**引用文**
_ _ _ _ _ _ _

5/12 IABSE Young Engineer Workshop Elegance in Structures –the footbridge
5/12(火)に,奈良県にて歩道橋設計提案の国際アイデアコンペに参加しましたので,報告します.
参加者 M2:篠崎 M1:水野裕介,三輪 OB:畠中
【workshop概要】
IABSE (International Association for Bridge and Structural Engineering; 国際構造工学会)は毎年春と秋に開催されています.今回は開催地が奈良であり,テーマが Elegance in Structuresでした.
コンペは,学会が開催するYoung Engineer Workshopという形で行われました.コンペの要旨は,奈良市立三笠中学校の前を流れる佐保川に架かる歩道橋という対象地に,新たに歩道橋の提案をする,というものです.
設計条件は,スパン26m,活荷重3.5kN/m2,河川の中に橋脚は設けないことです.Outputとしては,橋のGeneral Drawingのみではなく,Detail, Construction Plan, 構造の詳細な説明が求められました.
国内外の35歳以下の若者21チームが参加しました.審査員は,Mike Schlaich, Ian Firth, 川口衞,春日昭夫という世界で活躍されている方々です.
【提案】
対象地に相応しいeleganceな橋として,桜並木と小川の風景を邪魔しない透過性の高い橋を考え,構造のヒントは,日本の寺社仏閣の肘木から得ました.そして,片持ち梁と吊床版とトラス構造を組み合わせた橋を提案しました.
【wrokshop当日】
初めに,審査委員4名による基調講演がありました.

_ _ _ _ _ _ _

**提供データ**
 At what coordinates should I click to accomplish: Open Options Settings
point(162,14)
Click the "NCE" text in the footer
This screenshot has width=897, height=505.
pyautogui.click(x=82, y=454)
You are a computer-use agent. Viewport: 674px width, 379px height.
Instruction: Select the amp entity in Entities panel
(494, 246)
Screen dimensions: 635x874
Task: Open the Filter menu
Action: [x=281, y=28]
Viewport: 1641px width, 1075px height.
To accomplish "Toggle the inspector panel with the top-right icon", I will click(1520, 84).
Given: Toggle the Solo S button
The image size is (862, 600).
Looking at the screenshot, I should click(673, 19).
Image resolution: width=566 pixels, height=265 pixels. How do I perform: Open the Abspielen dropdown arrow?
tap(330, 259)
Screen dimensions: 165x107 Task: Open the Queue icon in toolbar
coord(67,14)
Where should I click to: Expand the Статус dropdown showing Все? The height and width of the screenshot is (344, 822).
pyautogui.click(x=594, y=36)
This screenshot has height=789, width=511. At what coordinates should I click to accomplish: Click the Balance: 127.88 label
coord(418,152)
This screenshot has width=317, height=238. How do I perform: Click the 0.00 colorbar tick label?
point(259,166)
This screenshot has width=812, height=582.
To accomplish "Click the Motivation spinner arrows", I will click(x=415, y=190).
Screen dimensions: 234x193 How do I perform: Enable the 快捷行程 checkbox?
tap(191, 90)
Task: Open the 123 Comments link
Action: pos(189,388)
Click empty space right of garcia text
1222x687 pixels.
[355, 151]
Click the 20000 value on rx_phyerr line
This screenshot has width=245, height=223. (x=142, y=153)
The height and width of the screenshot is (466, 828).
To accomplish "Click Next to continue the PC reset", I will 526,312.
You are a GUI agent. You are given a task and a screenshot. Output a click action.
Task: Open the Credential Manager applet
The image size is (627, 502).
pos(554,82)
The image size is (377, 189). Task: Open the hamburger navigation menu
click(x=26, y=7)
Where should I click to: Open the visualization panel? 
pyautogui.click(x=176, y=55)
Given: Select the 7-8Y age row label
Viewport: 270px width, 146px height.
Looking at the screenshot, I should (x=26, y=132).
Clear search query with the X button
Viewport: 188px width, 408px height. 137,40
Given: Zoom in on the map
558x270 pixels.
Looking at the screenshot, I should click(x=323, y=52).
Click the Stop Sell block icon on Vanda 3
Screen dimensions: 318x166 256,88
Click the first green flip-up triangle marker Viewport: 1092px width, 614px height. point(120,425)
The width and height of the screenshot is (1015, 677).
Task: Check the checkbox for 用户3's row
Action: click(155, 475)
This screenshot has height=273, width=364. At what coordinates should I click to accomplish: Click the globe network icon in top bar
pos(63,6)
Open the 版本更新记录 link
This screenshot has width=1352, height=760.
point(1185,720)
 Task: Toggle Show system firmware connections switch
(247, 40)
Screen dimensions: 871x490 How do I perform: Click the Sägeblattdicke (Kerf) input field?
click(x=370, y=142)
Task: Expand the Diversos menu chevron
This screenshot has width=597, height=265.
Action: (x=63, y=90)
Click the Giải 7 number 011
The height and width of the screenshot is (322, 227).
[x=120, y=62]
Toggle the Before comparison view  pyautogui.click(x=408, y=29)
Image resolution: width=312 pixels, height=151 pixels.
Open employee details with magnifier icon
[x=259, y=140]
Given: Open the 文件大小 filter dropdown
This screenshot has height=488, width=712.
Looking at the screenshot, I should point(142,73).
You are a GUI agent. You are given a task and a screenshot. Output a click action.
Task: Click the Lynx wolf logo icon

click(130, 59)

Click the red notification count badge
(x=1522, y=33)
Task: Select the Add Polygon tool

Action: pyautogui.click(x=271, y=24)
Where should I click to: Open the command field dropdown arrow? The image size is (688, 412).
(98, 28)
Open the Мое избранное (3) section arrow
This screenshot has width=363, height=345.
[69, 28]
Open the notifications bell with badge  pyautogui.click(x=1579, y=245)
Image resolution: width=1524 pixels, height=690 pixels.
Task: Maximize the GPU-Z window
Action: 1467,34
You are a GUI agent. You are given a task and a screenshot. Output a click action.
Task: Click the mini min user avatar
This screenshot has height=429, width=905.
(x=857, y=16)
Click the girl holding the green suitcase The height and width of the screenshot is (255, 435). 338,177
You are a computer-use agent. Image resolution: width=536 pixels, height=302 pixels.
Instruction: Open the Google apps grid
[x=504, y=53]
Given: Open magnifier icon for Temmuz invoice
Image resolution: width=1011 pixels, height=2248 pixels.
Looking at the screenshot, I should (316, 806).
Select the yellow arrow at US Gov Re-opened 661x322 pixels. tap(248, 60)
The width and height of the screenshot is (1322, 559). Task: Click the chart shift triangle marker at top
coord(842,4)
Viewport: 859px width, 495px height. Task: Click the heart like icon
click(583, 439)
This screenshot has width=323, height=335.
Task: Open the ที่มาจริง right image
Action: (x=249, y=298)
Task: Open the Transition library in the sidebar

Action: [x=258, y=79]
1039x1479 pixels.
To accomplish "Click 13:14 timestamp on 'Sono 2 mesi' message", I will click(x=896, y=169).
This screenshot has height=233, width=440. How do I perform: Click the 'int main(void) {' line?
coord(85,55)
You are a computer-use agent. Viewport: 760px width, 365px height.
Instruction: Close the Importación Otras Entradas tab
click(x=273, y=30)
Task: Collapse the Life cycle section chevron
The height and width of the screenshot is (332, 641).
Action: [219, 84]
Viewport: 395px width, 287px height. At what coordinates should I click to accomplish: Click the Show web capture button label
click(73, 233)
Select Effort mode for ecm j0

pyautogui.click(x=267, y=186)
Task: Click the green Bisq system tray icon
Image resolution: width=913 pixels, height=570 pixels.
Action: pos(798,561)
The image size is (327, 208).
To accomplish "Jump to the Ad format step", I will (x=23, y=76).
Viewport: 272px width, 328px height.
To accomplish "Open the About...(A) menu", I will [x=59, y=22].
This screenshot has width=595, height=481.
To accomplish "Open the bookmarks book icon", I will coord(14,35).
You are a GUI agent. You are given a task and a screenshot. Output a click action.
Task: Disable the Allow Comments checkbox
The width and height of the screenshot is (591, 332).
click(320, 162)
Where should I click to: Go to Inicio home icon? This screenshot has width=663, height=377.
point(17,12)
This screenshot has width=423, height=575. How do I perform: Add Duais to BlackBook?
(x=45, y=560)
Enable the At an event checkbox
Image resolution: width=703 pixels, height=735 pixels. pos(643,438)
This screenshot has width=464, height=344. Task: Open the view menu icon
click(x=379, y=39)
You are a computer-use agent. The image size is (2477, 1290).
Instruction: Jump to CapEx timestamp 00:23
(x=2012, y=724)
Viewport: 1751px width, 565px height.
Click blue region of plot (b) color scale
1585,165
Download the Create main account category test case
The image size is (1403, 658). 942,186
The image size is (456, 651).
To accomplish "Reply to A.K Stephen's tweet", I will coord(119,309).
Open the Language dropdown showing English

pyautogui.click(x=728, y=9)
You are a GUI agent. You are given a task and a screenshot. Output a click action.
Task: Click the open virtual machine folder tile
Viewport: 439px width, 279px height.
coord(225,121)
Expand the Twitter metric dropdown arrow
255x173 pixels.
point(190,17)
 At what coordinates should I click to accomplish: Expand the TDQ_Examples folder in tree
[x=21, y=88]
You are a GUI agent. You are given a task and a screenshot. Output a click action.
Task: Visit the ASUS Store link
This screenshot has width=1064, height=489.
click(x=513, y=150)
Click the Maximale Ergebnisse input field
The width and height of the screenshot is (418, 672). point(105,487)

_ _ _ _ _ _ _

**課題一覧**
• a. ワークショップ報告の「参加者 M2:篠崎 M1:水野裕介,三輪」から始まり「Elegance in Structuresでした.」で終わる部分を、「春と秋」を「夏と冬」に置き換えて書き直すこと。
• b. ワークショップ報告の最後の文に続けて、その先を書き進めること。

**順に解答**
• a.
参加者 M2:篠崎 M1:水野裕介,三輪 OB:畠中
【workshop概要】
IABSE (International Association for Bridge and Structural Engineering; 国際構造工学会)は毎年夏と冬に開催されています.今回は開催地が奈良であり,テーマが Elegance in Structuresでした.

• b.
その後,各チームの発表が始まりました.発表5分,質疑応答3分,言語は英語です.自分達のプレゼン自体は,今までの練習よりも上手くでき,他のチームに負けていない手応えがありました(しゃべったのは篠崎さん).
質疑応答では,Schlaich先生から,木材同士の接合部が,私たち提案した設計では耐えられないことを指摘され,残念ながら入賞は出来ませんでした
Afer Partyでは,4名の審査委員の方々には木の接合に関するご指摘と,発想自体は面白いというご意見を頂き,他の参加者の方々には京大が受賞すると思ったという評価も頂けました.
基調講演でも話しておられたことですが,如何に細部が重要かということが身に染みたご指摘でした.構造物にとって最も危険なのは接続部であるからこそ今回ご指摘されたのだと思います.
【コンペ全体を振り返って】
今回のコンペは,橋の設計の一連の流れ,その一つ一つの作業を実際に自分達で行う初めての機会でした.かたちを考え,構造計算をして,その結果をまたかたちに反映する,それを繰り返すことで段々と橋の構造が決まっていく,それを実感することが出来たのは非常に良い経験となりました.
個人的には他にも力不足な部分がいくつもありますが,チームの課題としては以下の2つが挙げられると思います.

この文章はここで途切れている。